Old German Shepherd Care
Elderly dogs are more likely to develop disorders than those in the prime of their life. But many of these disorders can be treated if caught early. For example, it is much easier to slow the progression of arthritis if you catch it early.
Your dog’s hips and elbows should be mainly looked after. Arthritis is prevalent in the elderly German Shepherd. Some are even reported to lose the use of their hind legs altogether.
Dental disease is widespread in elderly dogs and can have a negative impact on their health. If your canine’s teeth begin bothering him, it is likely that he will stop eating. This setback can have a massive impact on their health and cause them to become underweight.
Many dogs’ health begins spiraling downhill once they have dental problems. Prevention is the best medicine in this case. Brushing your dog’s teeth daily and even using a breath spray formulated for plaque preventing can go a long way.
In some cases, professional cleanings might be necessary at your vet’s office. However, this often requires anesthesia, which many elderly dogs do not react well to. Because of this, these cleanings are usually avoided as much as possible.
Exercising an Old German Shepherd
While many senior dogs begin to slow down, it is vital to encourage them to get the exercise they need. Dogs who don’t move enough are more likely to experience health problems.
A brisk walk around the block will probably be enough for most German Shepherds. If your dog has health problems, we recommend speaking to your vet about how it might affect their exercise needs.
Toys and Training
Toys can be particularly useful for dogs who are reaching their senior years.

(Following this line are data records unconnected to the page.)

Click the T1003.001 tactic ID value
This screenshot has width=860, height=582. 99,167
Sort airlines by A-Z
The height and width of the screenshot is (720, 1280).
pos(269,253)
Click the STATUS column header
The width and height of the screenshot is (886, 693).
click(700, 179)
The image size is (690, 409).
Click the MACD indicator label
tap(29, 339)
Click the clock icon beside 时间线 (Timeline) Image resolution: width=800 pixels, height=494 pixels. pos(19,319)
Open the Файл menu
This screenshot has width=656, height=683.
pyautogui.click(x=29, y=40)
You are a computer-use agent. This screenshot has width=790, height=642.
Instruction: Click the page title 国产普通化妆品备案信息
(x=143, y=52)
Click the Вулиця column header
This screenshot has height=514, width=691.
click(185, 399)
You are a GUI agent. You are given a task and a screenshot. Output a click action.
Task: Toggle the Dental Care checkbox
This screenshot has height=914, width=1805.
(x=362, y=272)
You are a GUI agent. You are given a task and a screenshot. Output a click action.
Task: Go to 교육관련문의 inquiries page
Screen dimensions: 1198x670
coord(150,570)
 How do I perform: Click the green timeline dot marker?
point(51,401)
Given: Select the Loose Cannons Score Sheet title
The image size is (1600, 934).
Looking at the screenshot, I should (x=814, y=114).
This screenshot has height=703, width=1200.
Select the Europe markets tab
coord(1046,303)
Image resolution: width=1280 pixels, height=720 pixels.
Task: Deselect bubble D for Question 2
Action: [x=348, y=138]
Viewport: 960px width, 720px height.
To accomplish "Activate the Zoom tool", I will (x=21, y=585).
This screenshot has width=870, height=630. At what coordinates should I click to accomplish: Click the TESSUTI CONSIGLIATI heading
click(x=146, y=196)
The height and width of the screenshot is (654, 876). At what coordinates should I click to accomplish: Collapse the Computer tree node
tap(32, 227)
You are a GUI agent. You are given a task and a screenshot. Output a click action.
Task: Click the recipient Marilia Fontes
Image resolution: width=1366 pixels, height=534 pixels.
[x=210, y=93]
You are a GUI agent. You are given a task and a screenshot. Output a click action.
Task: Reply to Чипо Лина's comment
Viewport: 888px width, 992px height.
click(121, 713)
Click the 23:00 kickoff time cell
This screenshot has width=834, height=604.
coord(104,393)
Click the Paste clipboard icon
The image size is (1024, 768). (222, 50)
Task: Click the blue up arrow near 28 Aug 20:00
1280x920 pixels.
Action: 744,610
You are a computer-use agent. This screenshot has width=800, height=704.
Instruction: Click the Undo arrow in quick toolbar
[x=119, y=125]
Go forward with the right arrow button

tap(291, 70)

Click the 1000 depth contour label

Often, dogs at this age need a little extra encouragement to exercise.
Since the German Shepherd is an intelligent dog, it can be useful to keep their brain active with puzzle toys. These toys can maintain your dog’s brain health and encourage them to get up and moving.
Training and learning new things can also help in this aspect. It is never too late to teach an old dog new tricks.
Many older German Shepherds will have hip problems. So, ramps and dog stairs are particularly helpful. An elevated food dish can also help a canine with joint problems.
You should pay particular attention to your dog’s bed. A soft, supportive bed can help your pooch get comfortable and prevent them from experiencing achy joints.
If you have hardwood, you should think about investing in some carpets. Many older dogs have difficulty walking on hardwood floors. Mats and towels can help them get their footing on these slippery surfaces.
Old German Shepherd Diets
Often, elderly dogs are less active than their younger counterparts. This means that they don’t need the same amount of calories.
Many elderly dogs can become overweight as they begin to slow down if their food is not changed. Being overweight can put extra tension on their joints and lead to a variety of health problems.
On the other hand, however, some dogs do the exact opposite as they age and get skinnier. They can begin to eat less than they need due to dental problems or other disorders.
If your dog already has dental problems, you might want to consider a senior dog food that is easy on the teeth. Wet dog food is a popular choice, but smaller kibble pieces sometimes work as well.
Fatty acids such as DHA and EPA have been shown to decrease symptoms resulting from arthritis and other joint problems. This supplement can be useful to a German Shepherd who is experiencing joint problems.
MSM, chondroitin sulphate, and glucosamine might also be useful for dogs who are experiencing joint pains.
If your dog is not eating a proper amount of food or is experiencing digestive issues, your veterinarian might recommend a multivitamin to help him get all the nutrients he needs. However, in many cases, a multivitamin is not necessary.